◆ Problem description ◆
Of all the lines below, output only those starting at the one with "首页 (721, 26)" and ending at the one with "Image resolution: width=274, height=2576.", both ends included, exactly as written.

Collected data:
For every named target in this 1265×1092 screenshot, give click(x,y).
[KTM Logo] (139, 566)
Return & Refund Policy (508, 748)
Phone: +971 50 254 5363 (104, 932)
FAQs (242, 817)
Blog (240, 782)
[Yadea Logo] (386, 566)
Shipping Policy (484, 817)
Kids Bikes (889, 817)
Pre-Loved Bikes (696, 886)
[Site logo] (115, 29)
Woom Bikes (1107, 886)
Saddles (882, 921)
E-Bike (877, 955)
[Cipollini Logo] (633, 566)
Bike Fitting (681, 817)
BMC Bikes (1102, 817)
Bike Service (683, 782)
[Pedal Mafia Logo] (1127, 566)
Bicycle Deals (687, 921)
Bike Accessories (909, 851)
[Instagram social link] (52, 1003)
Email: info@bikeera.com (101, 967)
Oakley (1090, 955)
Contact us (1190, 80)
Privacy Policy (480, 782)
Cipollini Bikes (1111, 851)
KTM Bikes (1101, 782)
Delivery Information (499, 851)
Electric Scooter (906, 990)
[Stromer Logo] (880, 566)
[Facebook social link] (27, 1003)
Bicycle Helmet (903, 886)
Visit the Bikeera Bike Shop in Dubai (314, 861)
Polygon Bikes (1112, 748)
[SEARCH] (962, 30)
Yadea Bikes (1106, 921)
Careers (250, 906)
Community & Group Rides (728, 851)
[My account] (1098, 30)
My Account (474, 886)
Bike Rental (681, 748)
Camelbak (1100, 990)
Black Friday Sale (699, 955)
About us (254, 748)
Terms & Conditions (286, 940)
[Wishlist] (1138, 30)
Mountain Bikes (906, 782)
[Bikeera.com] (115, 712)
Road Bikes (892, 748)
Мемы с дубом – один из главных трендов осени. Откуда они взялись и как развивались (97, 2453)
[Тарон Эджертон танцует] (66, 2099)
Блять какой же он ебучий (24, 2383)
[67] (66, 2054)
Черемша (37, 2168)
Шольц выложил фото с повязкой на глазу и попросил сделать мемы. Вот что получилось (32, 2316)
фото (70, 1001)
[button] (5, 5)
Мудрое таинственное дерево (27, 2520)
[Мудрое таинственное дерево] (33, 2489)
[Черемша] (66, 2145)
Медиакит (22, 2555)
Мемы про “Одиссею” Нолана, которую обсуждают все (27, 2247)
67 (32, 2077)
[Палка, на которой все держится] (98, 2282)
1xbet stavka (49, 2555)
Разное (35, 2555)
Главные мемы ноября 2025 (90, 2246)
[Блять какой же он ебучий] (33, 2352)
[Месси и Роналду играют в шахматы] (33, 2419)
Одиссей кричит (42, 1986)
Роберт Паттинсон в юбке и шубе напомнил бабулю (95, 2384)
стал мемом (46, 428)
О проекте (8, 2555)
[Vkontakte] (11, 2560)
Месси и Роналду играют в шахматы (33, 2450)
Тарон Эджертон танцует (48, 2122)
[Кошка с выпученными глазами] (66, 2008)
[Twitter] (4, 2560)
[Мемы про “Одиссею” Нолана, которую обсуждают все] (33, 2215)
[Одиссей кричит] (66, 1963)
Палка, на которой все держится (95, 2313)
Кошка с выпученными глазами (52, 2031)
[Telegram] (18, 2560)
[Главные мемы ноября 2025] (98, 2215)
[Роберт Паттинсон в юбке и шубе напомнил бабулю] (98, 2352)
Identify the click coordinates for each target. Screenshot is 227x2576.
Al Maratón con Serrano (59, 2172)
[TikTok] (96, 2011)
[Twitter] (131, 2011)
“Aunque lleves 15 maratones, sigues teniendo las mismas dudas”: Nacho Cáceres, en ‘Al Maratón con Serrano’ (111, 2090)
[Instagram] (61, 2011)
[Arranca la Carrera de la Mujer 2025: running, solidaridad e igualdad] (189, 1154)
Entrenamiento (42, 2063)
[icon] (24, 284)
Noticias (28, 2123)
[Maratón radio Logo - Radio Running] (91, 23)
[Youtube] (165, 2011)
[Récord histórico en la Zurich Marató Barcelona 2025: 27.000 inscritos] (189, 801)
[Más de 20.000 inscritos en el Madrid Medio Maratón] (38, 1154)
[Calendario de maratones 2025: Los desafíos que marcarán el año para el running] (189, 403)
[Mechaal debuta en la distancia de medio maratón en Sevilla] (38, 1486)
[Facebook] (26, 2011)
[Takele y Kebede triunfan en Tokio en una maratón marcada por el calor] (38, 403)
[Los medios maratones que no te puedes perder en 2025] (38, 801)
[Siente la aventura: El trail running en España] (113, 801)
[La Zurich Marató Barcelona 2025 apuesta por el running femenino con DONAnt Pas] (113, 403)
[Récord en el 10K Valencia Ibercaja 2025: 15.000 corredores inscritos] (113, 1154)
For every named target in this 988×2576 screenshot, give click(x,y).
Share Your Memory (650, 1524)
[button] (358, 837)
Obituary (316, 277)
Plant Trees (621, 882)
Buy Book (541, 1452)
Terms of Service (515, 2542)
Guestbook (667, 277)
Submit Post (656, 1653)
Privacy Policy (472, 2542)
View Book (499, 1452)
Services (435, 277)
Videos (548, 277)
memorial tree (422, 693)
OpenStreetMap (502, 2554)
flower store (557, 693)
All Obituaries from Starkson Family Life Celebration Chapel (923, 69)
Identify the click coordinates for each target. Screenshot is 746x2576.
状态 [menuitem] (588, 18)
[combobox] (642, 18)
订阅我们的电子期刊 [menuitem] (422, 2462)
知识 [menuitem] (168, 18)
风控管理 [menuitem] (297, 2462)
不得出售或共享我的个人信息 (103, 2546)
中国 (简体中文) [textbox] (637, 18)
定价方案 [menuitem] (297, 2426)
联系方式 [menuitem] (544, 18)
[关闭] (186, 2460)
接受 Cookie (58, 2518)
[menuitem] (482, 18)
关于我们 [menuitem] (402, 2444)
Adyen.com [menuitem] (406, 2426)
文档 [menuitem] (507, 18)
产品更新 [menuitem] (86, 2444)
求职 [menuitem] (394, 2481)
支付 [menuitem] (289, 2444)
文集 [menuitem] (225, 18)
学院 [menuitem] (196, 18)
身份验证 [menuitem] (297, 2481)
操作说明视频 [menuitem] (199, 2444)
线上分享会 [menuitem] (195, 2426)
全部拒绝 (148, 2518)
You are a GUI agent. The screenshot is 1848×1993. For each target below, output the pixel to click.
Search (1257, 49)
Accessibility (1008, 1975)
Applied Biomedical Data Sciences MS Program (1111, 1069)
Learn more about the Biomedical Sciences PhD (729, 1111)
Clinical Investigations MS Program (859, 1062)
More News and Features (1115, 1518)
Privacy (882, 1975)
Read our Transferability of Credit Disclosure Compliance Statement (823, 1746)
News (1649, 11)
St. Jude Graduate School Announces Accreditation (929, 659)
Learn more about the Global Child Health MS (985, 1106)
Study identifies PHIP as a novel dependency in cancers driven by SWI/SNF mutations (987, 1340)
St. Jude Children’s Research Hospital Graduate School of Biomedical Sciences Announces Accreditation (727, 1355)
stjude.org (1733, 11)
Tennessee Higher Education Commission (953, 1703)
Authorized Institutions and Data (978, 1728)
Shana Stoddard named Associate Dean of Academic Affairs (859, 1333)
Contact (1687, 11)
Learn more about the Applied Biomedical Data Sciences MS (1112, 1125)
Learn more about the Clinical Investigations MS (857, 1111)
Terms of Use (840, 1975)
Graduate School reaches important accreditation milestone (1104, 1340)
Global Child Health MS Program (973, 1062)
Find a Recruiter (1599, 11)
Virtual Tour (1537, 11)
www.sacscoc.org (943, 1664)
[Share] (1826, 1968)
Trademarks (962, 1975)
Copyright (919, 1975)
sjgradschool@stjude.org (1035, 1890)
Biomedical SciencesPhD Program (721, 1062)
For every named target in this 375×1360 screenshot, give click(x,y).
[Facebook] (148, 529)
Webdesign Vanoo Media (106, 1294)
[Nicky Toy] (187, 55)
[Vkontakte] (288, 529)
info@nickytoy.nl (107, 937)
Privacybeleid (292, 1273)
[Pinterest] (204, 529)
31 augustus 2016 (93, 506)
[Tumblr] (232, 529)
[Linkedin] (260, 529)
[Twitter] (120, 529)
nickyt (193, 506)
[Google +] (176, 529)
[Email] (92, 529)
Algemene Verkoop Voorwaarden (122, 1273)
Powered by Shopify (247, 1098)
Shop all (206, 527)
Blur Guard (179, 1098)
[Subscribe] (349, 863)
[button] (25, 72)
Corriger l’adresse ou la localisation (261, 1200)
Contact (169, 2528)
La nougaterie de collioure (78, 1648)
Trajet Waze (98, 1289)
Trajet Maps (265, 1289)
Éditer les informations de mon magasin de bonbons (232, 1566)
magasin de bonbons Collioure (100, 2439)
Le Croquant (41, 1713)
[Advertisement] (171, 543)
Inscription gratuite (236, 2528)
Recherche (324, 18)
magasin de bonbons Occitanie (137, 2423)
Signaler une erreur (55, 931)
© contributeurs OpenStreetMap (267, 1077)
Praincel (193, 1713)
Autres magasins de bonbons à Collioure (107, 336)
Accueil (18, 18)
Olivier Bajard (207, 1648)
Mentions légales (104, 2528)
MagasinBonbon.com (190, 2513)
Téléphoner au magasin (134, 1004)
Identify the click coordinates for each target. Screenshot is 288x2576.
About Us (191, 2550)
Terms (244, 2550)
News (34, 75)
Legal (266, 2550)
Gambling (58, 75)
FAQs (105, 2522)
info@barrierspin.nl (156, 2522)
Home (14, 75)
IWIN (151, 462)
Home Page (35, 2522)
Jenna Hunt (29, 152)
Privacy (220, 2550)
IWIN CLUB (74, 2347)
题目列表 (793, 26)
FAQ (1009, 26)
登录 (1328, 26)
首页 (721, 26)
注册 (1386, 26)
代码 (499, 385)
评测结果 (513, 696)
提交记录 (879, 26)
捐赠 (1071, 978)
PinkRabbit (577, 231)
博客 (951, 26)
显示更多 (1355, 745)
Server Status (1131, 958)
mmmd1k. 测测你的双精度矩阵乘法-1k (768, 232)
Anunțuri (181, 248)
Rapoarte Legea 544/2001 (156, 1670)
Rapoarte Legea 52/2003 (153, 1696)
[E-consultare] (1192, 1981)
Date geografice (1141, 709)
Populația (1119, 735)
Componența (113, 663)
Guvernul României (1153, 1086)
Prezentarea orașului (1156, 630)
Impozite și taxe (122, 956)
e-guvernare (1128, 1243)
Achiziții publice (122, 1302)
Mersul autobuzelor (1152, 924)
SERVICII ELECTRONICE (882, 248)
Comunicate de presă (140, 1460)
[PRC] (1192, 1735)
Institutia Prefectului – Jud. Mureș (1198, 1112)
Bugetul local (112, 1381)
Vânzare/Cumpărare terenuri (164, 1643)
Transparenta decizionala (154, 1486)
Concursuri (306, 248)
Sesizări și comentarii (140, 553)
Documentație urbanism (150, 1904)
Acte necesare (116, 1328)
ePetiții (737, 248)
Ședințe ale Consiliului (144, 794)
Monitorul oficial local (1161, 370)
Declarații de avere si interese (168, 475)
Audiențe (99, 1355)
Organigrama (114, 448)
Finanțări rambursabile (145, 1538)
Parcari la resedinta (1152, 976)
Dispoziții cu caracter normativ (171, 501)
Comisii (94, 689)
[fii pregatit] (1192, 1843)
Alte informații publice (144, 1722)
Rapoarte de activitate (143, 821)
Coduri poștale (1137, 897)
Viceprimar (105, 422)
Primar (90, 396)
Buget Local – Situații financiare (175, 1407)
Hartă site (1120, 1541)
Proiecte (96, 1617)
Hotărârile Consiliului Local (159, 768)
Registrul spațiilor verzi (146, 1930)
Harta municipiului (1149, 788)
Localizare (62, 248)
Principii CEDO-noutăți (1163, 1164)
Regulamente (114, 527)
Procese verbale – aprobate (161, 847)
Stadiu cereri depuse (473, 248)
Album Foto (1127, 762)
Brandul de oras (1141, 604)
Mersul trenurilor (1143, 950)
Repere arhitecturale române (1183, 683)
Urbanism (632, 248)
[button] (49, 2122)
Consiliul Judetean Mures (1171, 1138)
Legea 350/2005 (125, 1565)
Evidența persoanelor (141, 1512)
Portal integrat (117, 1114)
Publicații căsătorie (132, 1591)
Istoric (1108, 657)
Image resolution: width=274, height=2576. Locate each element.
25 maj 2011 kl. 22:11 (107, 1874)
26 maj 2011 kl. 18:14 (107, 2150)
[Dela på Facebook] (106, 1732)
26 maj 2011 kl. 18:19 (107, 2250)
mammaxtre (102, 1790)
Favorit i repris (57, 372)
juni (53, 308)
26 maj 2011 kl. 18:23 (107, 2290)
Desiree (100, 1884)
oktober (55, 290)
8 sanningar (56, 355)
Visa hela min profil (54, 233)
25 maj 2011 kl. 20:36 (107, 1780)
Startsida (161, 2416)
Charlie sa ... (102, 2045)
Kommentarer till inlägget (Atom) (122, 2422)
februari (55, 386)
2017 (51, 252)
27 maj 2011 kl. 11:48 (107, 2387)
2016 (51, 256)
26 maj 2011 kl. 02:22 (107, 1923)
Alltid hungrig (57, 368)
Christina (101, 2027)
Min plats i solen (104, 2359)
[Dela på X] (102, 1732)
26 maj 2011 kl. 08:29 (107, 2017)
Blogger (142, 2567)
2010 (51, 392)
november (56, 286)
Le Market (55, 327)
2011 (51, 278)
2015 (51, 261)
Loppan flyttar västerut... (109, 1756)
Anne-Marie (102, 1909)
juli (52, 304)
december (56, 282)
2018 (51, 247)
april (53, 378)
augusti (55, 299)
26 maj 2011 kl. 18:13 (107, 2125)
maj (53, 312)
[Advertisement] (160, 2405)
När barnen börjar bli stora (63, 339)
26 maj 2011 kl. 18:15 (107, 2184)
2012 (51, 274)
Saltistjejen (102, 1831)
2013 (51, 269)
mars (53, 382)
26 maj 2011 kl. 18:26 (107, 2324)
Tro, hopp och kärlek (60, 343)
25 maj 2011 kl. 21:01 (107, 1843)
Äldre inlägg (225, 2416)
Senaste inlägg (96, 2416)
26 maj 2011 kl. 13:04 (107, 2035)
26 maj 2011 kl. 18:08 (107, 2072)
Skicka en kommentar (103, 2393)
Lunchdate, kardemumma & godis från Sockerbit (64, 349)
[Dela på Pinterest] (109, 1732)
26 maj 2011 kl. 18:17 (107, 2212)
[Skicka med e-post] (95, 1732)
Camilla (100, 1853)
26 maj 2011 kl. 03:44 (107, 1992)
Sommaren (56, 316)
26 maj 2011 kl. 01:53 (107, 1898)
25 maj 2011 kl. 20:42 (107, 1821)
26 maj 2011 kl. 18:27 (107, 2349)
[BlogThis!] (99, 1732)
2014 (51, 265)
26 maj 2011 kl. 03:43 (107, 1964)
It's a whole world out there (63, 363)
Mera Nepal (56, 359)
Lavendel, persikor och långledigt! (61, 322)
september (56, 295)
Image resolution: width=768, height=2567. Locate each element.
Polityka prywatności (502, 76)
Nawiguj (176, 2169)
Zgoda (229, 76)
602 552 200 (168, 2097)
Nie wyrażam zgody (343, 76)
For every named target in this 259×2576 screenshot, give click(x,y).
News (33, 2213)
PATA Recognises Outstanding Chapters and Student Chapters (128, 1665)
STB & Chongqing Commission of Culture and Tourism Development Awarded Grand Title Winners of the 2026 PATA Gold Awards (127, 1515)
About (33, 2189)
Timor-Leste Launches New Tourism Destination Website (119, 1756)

◆ Answer to this exercise ◆
首页 (721, 26)
注册 (1386, 26)
代码 (499, 385)
评测结果 (513, 696)
提交记录 (879, 26)
捐赠 (1071, 978)
PinkRabbit (577, 231)
博客 (951, 26)
显示更多 (1355, 745)
Server Status (1131, 958)
mmmd1k. 测测你的双精度矩阵乘法-1k (768, 232)
Anunțuri (181, 248)
Rapoarte Legea 544/2001 (156, 1670)
Rapoarte Legea 52/2003 (153, 1696)
[E-consultare] (1192, 1981)
Date geografice (1141, 709)
Populația (1119, 735)
Componența (113, 663)
Guvernul României (1153, 1086)
Prezentarea orașului (1156, 630)
Impozite și taxe (122, 956)
e-guvernare (1128, 1243)
Achiziții publice (122, 1302)
Mersul autobuzelor (1152, 924)
SERVICII ELECTRONICE (882, 248)
Comunicate de presă (140, 1460)
[PRC] (1192, 1735)
Institutia Prefectului – Jud. Mureș (1198, 1112)
Bugetul local (112, 1381)
Vânzare/Cumpărare terenuri (164, 1643)
Transparenta decizionala (154, 1486)
Concursuri (306, 248)
Sesizări și comentarii (140, 553)
Documentație urbanism (150, 1904)
Acte necesare (116, 1328)
ePetiții (737, 248)
Ședințe ale Consiliului (144, 794)
Monitorul oficial local (1161, 370)
Declarații de avere si interese (168, 475)
Audiențe (99, 1355)
Organigrama (114, 448)
Finanțări rambursabile (145, 1538)
Parcari la resedinta (1152, 976)
Dispoziții cu caracter normativ (171, 501)
Comisii (94, 689)
[fii pregatit] (1192, 1843)
Alte informații publice (144, 1722)
Rapoarte de activitate (143, 821)
Coduri poștale (1137, 897)
Viceprimar (105, 422)
Primar (90, 396)
Buget Local – Situații financiare (175, 1407)
Hartă site (1120, 1541)
Proiecte (96, 1617)
Hotărârile Consiliului Local (159, 768)
Registrul spațiilor verzi (146, 1930)
Harta municipiului (1149, 788)
Localizare (62, 248)
Principii CEDO-noutăți (1163, 1164)
Regulamente (114, 527)
Procese verbale – aprobate (161, 847)
Stadiu cereri depuse (473, 248)
Album Foto (1127, 762)
Brandul de oras (1141, 604)
Mersul trenurilor (1143, 950)
Repere arhitecturale române (1183, 683)
Urbanism (632, 248)
[button] (49, 2122)
Consiliul Judetean Mures (1171, 1138)
Legea 350/2005 (125, 1565)
Evidența persoanelor (141, 1512)
Portal integrat (117, 1114)
Publicații căsătorie (132, 1591)
Istoric (1108, 657)
Image resolution: width=274, height=2576. Locate each element.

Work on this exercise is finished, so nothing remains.